* Testo mostrato *
==*==
Raffaella Catalano

Abbiamo incontrato Raffaella Catalano, editor e curatrice delle collane di narrativa di Dario Flaccovio, un editore che, con scelte mirate e spesso coraggiose, negli ultimi quattro anni si è segnalato come un riferimento importante per il thriller italiano, ne è una conferma l’eccezionale exploit che ha visto 6 titoli Dario Flaccovio su 30 arrivati in semifinale al più prestigioso premio letterario di categoria, lo Scerbanenco; a questi si sono poi aggiunti 2 finalisti su 5, Giancarlo Narciso e Patrizia Pesaresi, che a loro volta hanno portato a casa rispettivamente il primo e il secondo posto. Un vero record, considerato che vi siete trovati a confrontarvi con i colossi del settore come Mondadori e Rizzoli.

A questo punto, Raffaella, c’è un posto per la spy story nel futuro della Flaccovio? Magari con una collana dedicata?
Sicuramente c’è posto per la spy story tra le pubblicazioni della nostra casa editrice. Mi sembra molto difficile che ci si possa spingere fino a realizzare una collana dedicata, perché sarebbe un ulteriore investimento da parte di una casa editrice che dal punto di vista dell’impegno per la narrativa è giovane, piccola e ha già fatto investimenti e scommesse davvero enormi. Però nei nostri volumi “extra” – cioè i fuori collana che ci stanno dando tantissime soddisfazioni e tra i quali rientra proprio “Incontro a Daunanda” di Giancarlo Narciso – ci sarà certamente spazio per la spy story, per i romanzi al confine fra thriller e avventura, per i noir esotici e quant’altro.
==*==
* Voci mostrate *
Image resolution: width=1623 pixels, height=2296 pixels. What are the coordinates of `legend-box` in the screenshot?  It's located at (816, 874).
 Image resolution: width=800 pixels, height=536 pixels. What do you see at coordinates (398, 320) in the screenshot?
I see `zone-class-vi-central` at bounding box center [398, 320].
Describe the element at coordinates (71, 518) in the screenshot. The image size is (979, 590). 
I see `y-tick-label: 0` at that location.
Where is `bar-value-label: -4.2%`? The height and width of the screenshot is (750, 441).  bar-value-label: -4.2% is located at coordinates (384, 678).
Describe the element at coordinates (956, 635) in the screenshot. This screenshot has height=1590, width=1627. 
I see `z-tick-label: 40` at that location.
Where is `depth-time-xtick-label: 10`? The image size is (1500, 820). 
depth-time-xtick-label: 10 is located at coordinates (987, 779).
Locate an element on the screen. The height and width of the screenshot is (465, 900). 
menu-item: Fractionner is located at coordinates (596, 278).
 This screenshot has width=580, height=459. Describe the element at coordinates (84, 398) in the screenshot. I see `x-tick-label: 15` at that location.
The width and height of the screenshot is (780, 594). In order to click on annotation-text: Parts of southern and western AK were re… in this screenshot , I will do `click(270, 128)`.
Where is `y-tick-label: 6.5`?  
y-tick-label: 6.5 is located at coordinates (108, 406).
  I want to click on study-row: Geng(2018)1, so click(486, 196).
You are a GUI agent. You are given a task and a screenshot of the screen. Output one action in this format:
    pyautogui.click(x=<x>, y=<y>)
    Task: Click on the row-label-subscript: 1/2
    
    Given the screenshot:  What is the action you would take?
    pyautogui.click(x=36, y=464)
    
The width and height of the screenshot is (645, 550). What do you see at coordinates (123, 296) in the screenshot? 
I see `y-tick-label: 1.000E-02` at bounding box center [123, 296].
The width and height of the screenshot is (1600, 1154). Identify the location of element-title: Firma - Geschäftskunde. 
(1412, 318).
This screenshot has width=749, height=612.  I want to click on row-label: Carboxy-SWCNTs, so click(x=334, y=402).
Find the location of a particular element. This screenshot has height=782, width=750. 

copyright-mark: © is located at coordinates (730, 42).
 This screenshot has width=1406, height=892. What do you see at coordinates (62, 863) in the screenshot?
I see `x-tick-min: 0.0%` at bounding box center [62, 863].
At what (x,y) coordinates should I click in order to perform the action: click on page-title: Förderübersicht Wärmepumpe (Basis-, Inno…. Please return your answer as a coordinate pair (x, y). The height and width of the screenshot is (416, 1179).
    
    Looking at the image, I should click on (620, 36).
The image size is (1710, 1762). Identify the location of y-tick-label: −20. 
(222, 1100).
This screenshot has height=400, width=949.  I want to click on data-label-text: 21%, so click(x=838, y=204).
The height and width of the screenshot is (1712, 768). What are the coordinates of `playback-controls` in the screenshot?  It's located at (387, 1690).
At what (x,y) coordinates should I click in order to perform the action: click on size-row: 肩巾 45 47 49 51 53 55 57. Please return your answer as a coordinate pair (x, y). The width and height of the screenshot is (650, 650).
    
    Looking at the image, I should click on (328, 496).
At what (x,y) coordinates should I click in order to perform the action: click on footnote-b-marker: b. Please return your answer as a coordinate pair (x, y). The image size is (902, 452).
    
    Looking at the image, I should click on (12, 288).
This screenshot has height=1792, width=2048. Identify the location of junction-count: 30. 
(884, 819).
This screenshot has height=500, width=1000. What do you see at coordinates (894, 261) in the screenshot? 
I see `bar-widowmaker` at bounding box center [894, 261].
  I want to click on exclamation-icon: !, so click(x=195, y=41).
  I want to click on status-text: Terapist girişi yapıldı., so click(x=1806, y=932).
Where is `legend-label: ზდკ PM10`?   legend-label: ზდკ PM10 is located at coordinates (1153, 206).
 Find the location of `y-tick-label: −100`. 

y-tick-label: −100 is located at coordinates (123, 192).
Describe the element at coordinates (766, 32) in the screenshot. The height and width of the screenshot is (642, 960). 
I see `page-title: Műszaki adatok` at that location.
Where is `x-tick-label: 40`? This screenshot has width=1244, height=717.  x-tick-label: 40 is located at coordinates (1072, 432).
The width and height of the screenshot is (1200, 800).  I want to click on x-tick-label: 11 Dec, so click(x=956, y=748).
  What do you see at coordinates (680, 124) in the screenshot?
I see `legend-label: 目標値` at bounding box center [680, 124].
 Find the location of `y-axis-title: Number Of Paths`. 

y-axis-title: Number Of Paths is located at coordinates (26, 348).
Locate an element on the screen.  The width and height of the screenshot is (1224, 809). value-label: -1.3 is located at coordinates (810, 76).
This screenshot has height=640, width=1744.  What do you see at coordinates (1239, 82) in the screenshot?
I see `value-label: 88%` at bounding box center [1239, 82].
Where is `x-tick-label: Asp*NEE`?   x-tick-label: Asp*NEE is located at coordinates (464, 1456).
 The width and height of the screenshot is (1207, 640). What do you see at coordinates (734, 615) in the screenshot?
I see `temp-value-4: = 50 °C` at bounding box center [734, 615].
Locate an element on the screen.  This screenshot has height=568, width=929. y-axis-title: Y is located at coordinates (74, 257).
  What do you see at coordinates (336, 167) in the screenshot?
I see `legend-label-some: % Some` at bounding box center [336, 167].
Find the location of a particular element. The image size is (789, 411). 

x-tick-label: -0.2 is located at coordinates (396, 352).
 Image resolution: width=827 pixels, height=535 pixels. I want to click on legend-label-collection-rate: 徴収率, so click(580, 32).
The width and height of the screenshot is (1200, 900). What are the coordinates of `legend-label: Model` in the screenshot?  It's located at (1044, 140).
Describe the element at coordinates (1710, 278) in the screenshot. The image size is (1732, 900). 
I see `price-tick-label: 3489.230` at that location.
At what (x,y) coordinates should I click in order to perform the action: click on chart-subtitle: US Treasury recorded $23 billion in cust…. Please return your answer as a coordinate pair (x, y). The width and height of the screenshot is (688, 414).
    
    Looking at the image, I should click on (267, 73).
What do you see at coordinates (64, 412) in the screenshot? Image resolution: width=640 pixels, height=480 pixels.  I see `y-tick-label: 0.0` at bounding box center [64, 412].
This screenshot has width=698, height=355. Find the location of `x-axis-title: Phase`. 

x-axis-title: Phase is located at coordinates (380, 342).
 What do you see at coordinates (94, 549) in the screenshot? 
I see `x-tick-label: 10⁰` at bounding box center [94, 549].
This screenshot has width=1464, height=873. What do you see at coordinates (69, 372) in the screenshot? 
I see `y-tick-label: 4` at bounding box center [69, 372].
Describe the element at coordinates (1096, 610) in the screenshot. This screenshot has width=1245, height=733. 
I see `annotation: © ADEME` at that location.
==*==
* Compito 1 *
Le affermazioni (a), (b) e (c) concordano con l'intervista a Raffaella Catalano? Per ciascuna rispondi sì o no e cita le parole decisive del testo.
(a) Sei titoli Dario Flaccovio su trenta sono arrivati in semifinale al premio Scerbanenco.
(b) Catalano prevede di creare una collana dedicata alla spy story.
(c) Patrizia Pesaresi ha ottenuto il primo posto.
* Compito 2 *
Rispondi in base all'intervista a Raffaella Catalano:
(a) Quale ruolo ha Raffaella Catalano presso Dario Flaccovio?
(b) Da quanti anni l'editore si è segnalato come riferimento per il thriller italiano?
(c) In quali volumi rientra "Incontro a Daunanda"?
* Compito 3 *
Modifica il passo dell'intervista a Raffaella Catalano che inizia con "Sicuramente c’è posto" e termina con "esotici e quant’altro.": riscrivilo mettendo "narrativa di spionaggio" al posto di "spy story".

* Risposta 1 *
(a) Sì: "6 titoli Dario Flaccovio su 30 arrivati in semifinale"
(b) No: "Mi sembra molto difficile che ci si possa spingere fino a realizzare una collana dedicata"
(c) No: "Giancarlo Narciso e Patrizia Pesaresi, che a loro volta hanno portato a casa rispettivamente il primo e il secondo posto"

* Risposta 2 *
(a) È editor e curatrice delle collane di narrativa.
(b) Da quattro anni.
(c) Nei volumi "extra", cioè i fuori collana.

* Risposta 3 *
Sicuramente c’è posto per la narrativa di spionaggio tra le pubblicazioni della nostra casa editrice. Mi sembra molto difficile che ci si possa spingere fino a realizzare una collana dedicata, perché sarebbe un ulteriore investimento da parte di una casa editrice che dal punto di vista dell’impegno per la narrativa è giovane, piccola e ha già fatto investimenti e scommesse davvero enormi. Però nei nostri volumi “extra” – cioè i fuori collana che ci stanno dando tantissime soddisfazioni e tra i quali rientra proprio “Incontro a Daunanda” di Giancarlo Narciso – ci sarà certamente spazio per la narrativa di spionaggio, per i romanzi al confine fra thriller e avventura, per i noir esotici e quant’altro.